The median is the middle value in a set of numbers when they are arranged in order. If there’s an odd number of values, the median is the exact middle number. If there’s an even number of values, the median is the average of the two middle numbers.
What is a mode?
The mode is the value that appears most frequently in a set of data.
What is variance?
Variance is a measure of dispersion of data points from the mean.
What is standard deviation?
Standard deviation is defined as the square root of the variance
Properties of a normal distribution
What is a normal distribution?
A normal distribution is a continuous probability distribution that describes data which are symmetrically distributed around a central value, forming a bell-shaped curve.

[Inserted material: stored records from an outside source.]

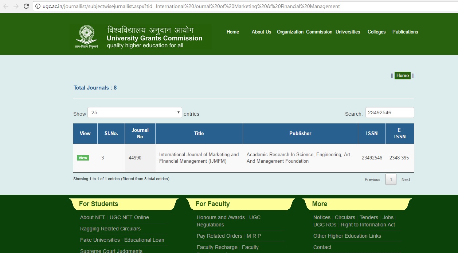Click the UGC emblem logo

coord(86,36)
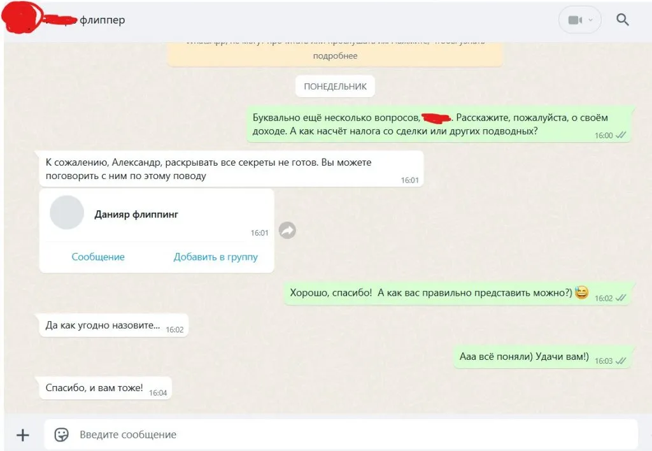Forward the shared contact card
652x451 pixels.
click(x=287, y=230)
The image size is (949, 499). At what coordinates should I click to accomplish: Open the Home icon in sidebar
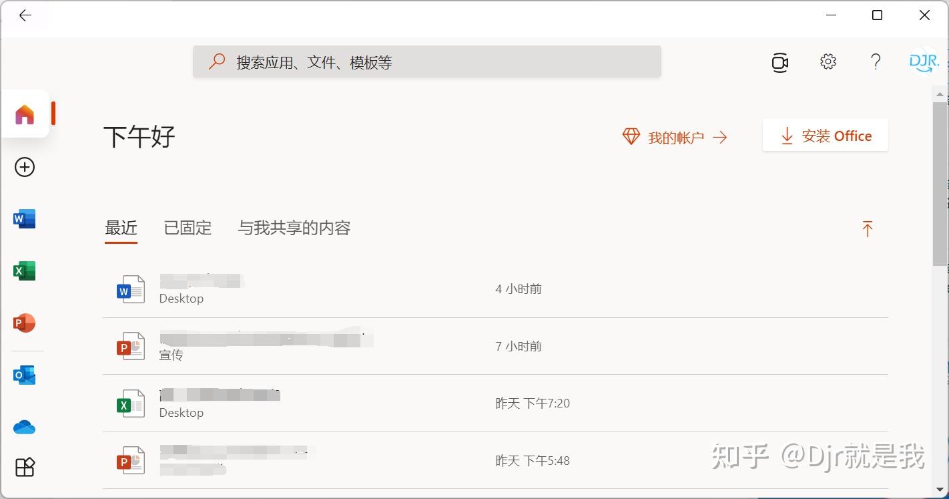click(x=25, y=114)
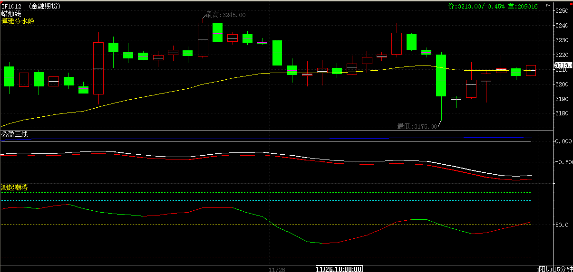Image resolution: width=573 pixels, height=272 pixels.
Task: Open the 必盈三线 indicator panel label
Action: (x=14, y=134)
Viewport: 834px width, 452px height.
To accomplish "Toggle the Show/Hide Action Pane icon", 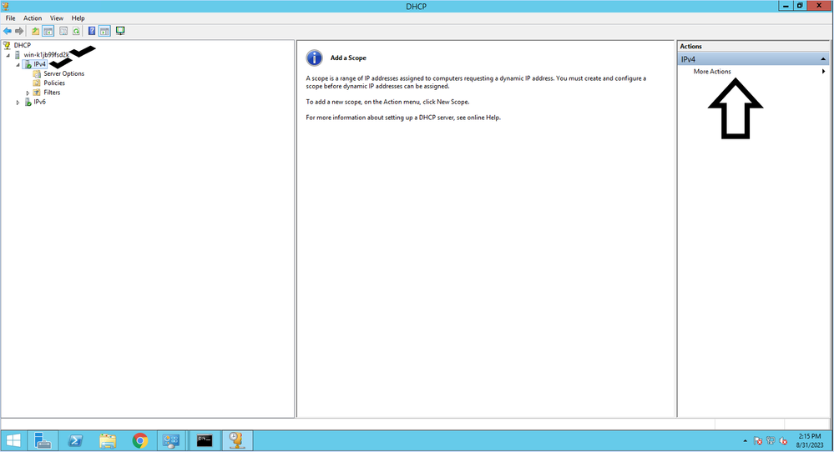I will pyautogui.click(x=105, y=31).
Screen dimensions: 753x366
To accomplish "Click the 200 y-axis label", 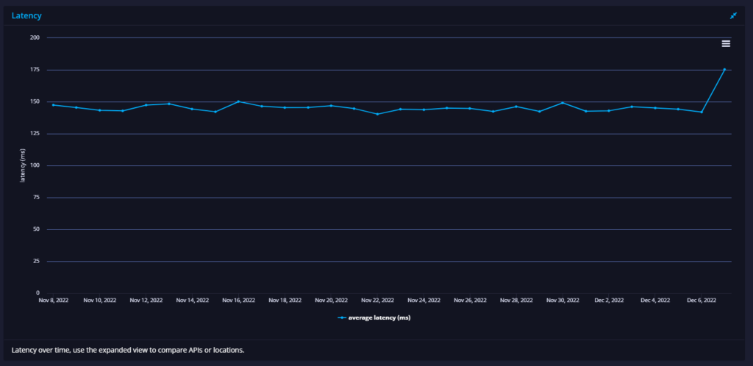I will click(x=35, y=37).
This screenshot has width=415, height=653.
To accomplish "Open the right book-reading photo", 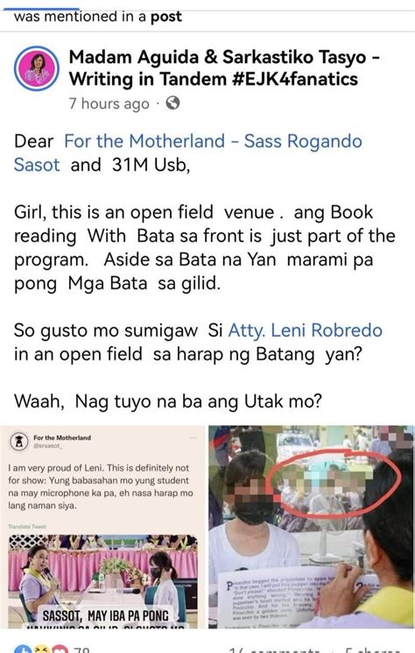I will pyautogui.click(x=312, y=527).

What are parametric tests?
Parametric tests are statistical tests that assume the data follow a specific distribution (usually normal). They include ANOVA and T test
What are non parametric tests?
Non parametric tests are statistical tests that do not assume any specific data distribution
Define inferential statistics
Inferential statistics refers to the techniques of interpreting the values resulting from the descriptive techniques and then using them to make decisions and draw conclusions about the population.
Explain parametric tests
Parametric tests are statistical tests that make assumptions about the population from which the sample is drawn. The main assumption is that the data follows a normal distribution. They also usually assume equal variances and that the data is measured on an interval or ratio scale.
Because these assumptions are made, parametric tests use population parameters (like the mean and standard deviation) to test hypotheses. When the assumptions are met, parametric tests are more powerful and precise, meaning they are better at detecting true differences or relationships.
Common examples: t-test(Compares the mean of two groups), ANOVA(Comapres means across three or more groups)
Explain non parametric tests
Non-parametric tests do not assume a specific distribution for the data. They are used when the data is not normally distributed, when sample sizes are small, or when the data is measured on ordinal or nominal scales.
Instead of using raw scores and parameters like the mean, non-parametric tests often work with ranks, frequencies, or medians. This makes them more flexible but usually less powerful than parametric tests.
Common examples: Mann–Whitney U test, Wilcoxon signed-rank test
Explain skewness
Skewness is a measure of how symmetrical or asymmetrical a distribution is. When a distribution is symmetrical about the mean, the skewness is equal to 0. If the probability histogram has a longer tail to the right than to the left, the measure of skewness is positive and we say that distribution is skewed positively or to the right. And vice versa
Explain kurtosis
Kurtosis is the degree of peak peakness of a distribution relative to a normal distribution.
Differences between parametric and non parametric tests
Parametric vs Non parametric
- Independent samples T test vs Mann Whitney U test
- Paired samples T test to Wilcoxon signed rank test
- One way ANOVA vs Kruskal Wallis H Test
- One way repeated measures ANOVA vs Friedman Test
Explain platykurtic distribution
A platykurtic distribution has a flat, wide peak and light tails. This means data are more spread out and there are fewer extreme values.
Explain leptokurtic distribution
A leptokurtic distribution has a tall, sharp peak and heavy tails. This means data are closely clustered around the mean but there are more extreme values (outliers).